**TASK OBJECTIVE**
Write out the lines below, from the first one through the line containing "Given: Click the Millions y-axis title", requests included, and shift every coordinate in the answers by adding 39 to it. Leave the pictures out.

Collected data
* * * * * * *

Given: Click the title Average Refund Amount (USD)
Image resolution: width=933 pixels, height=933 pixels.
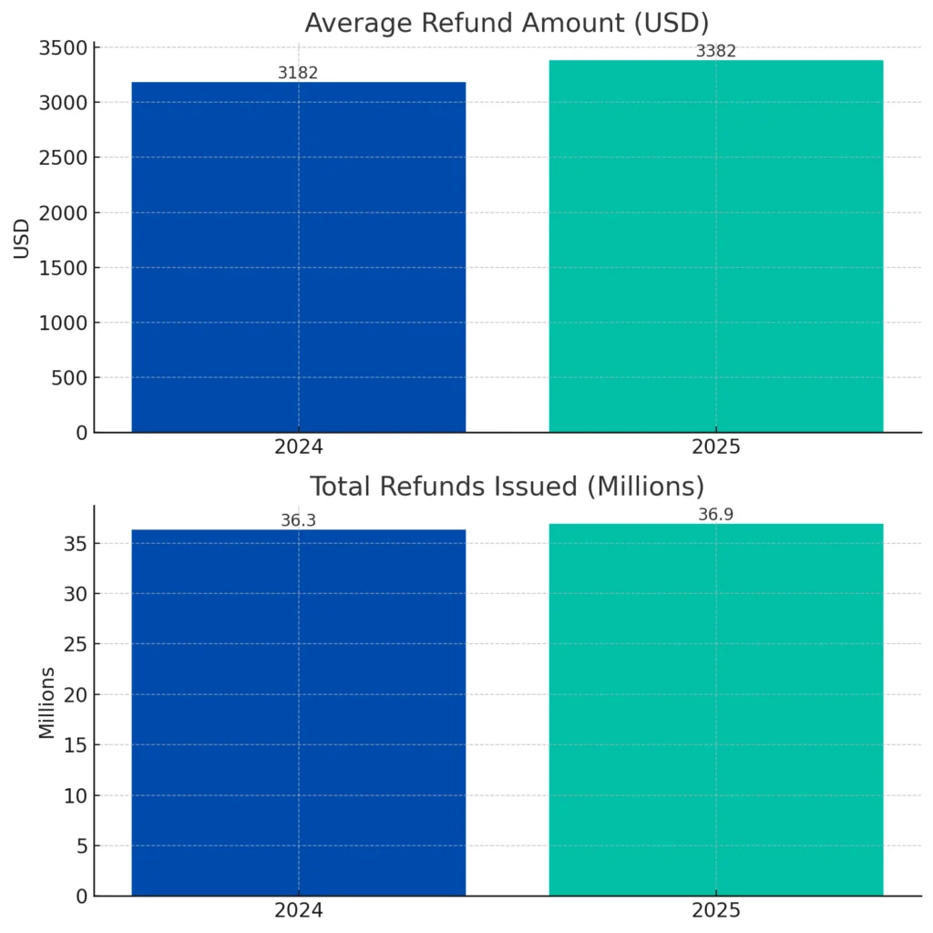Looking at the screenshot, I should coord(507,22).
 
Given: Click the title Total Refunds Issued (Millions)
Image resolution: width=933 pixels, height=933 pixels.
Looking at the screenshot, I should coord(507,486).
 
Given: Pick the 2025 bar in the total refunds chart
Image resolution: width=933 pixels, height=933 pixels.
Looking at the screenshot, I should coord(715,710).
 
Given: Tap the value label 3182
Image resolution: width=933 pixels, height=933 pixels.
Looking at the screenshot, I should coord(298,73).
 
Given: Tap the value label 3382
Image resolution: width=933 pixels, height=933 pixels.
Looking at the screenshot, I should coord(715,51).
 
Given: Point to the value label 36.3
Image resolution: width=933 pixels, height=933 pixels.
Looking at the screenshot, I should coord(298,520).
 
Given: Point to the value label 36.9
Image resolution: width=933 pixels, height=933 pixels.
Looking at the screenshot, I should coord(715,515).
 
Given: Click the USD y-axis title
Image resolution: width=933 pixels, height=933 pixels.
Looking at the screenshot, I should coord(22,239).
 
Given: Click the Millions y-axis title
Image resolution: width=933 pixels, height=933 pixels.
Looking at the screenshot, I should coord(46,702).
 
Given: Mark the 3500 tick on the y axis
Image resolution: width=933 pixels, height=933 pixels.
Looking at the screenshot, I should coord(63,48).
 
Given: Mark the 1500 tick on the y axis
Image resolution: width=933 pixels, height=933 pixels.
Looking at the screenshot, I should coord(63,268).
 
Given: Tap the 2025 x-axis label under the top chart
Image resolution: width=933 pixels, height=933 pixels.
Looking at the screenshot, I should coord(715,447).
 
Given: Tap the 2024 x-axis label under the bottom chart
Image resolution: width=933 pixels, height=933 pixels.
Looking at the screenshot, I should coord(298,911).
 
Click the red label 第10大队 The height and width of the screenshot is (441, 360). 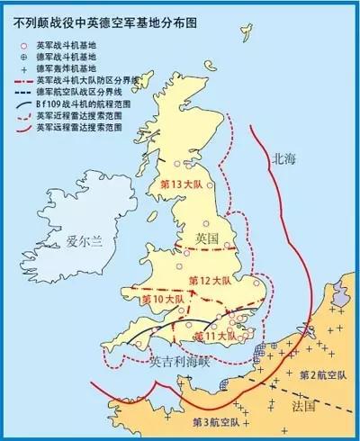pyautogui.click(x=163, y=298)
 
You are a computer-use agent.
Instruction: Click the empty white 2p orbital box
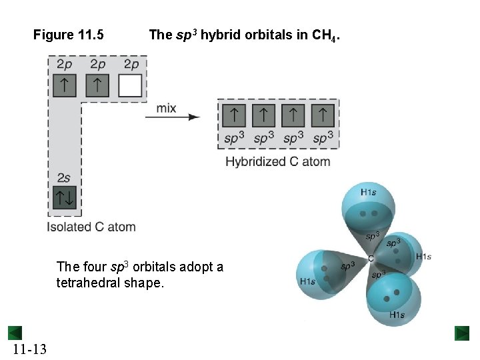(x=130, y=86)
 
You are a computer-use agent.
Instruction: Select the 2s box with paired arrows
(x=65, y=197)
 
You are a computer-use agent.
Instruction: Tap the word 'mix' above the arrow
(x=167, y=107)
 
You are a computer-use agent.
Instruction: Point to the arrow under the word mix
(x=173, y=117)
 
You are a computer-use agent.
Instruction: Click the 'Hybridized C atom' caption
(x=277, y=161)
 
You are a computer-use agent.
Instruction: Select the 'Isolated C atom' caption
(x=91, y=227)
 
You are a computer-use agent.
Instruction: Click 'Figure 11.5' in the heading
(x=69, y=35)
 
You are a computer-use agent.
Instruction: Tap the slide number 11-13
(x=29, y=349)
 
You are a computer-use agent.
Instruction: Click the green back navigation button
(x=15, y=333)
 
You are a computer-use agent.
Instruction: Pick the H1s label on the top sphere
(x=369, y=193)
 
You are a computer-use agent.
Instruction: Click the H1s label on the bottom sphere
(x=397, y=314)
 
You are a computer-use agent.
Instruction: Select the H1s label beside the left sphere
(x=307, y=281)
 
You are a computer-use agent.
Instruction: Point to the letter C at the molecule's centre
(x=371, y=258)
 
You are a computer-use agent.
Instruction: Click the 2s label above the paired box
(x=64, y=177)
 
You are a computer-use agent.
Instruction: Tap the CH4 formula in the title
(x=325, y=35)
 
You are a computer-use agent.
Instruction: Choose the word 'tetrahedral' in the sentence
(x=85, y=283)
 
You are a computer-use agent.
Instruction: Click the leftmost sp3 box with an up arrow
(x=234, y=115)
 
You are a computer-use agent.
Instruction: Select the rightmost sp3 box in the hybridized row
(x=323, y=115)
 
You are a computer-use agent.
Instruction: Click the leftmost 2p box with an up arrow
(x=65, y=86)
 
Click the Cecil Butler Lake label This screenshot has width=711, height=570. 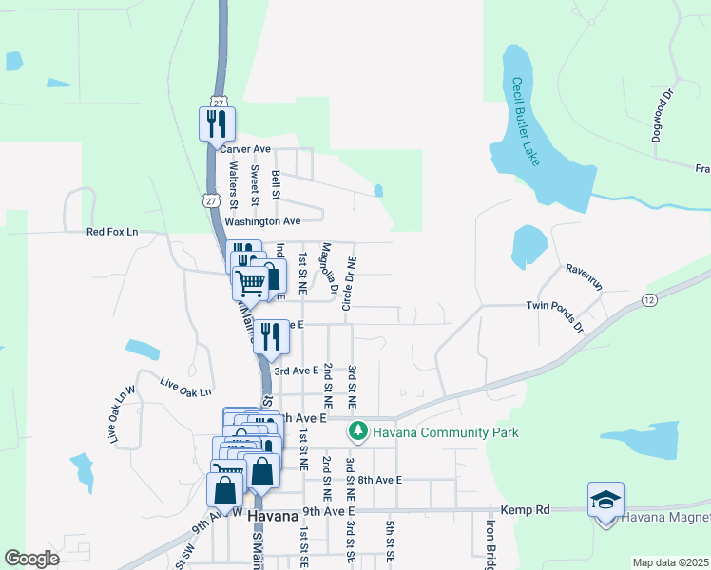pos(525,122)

* * * * * * *

**SOLUTION**
Given: Click the title Average Refund Amount (USD)
Image resolution: width=933 pixels, height=933 pixels.
Looking at the screenshot, I should coord(546,61).
 
Given: Click the title Total Refunds Issued (Millions)
Image resolution: width=933 pixels, height=933 pixels.
Looking at the screenshot, I should coord(546,525).
 
Given: Pick the 2025 bar in the total refunds chart
Image resolution: width=933 pixels, height=933 pixels.
Looking at the screenshot, I should coord(754,749).
 
Given: Tap the value label 3182
Image resolution: width=933 pixels, height=933 pixels.
Looking at the screenshot, I should coord(337,112).
 
Given: Tap the value label 3382
Image resolution: width=933 pixels, height=933 pixels.
Looking at the screenshot, I should coord(754,90).
 
Given: Point to the value label 36.3
Image resolution: width=933 pixels, height=933 pixels.
Looking at the screenshot, I should coord(337,559).
 
Given: Point to the value label 36.9
Image resolution: width=933 pixels, height=933 pixels.
Looking at the screenshot, I should coord(754,554).
 
Given: Click the USD y-axis title
Image resolution: width=933 pixels, height=933 pixels.
Looking at the screenshot, I should coord(61,278).
 
Given: Click the Millions y-axis title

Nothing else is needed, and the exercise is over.